Review of
The Miner's Daughter
by
Jennie Felton
When I first started my blog last year, I read Jennie Felton's first part of the Families of Fairley Terrace Saga "All the Dark Secrets". What a wonderful book it was and it wasn't until I finished the second part today that I read the reviews on the back of the book to see that I had been quoted in it!!
I make no secret that I love a family saga and grew up reading the likes of Catherine Cookson, Harry Bowling, Lyn Andrews etc, so when I knew that this series was going to be along those lines, I knew I had to get myself a copy (by hook or by crook!).
Review
This second books starts with Annie who is now married to local preacher Algernon. Annie reached desperate times trying to bring up her two daughters Lucy and Kitty alone after the death of her first husband John in a mining accident. Algernon likes everyone to think he is a pillar of the community at the local church, but nobody knows what goes on behind closed doors.
Lucy is a sweet, kind, caring, but very headstrong girl, who has the singing voice of an angel and after meeting her father's sister Molly, who was once a singer in the music halls, hopes to follow in her footsteps and become a professional. Her step-father Algernon will not hear of it and puts paid to any dreams and plans she may have had by banning the family from having any contact with her Aunt Molly.
Lucy's sister Kitty is quite the opposite to Lucy. She is weak but always scheming against Lucy to get one up on her with Algernon. The author does a great job with Kitty's character, because as much as you want to dislike her, you hope that one day she will come good.....Maybe she will!!
Joe is the son of Algernon's first wife, who he takes in and looks after as he wants everyone to think what a kind person he is! Joe treats Lucy and Kitty as though they are the sisters he never had, until he reaches the age where he actually loves Lucy enough to want to marry her.

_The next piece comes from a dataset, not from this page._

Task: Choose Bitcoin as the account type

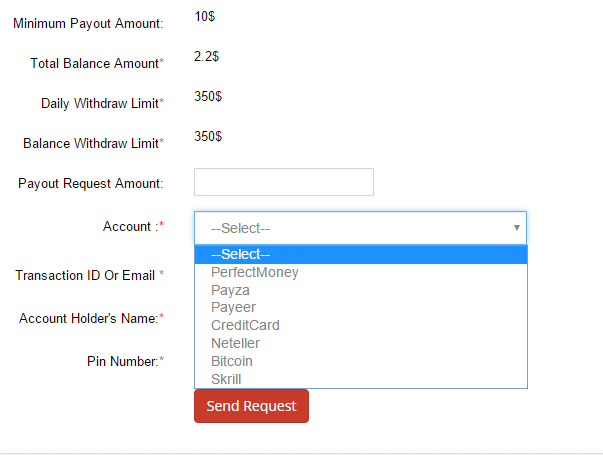Action: [x=232, y=361]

Lucy is so headstrong that she cannot see that her dreams will get her in to heaps of trouble, when she secretly goes to sing in a music hall and Algernon finds out. What happens next actually made me gasp in terror and it isn't pleasant reading, but I felt the author described it very sympathetically and even Lucy herself, says that in some ways Algernon's actions made her choose a path which would otherwise have eluded her.
This is a powerful, heart wrenching story of a family ripped apart by grief and lies, but more importantly, a family that remain strong and loyal through some of the darkest of times.
A truly magnificent sequel to All the Dark Secrets, I do hope there is another one on the horizon! Thank you Jennie for such a wonderful read, you have done it again........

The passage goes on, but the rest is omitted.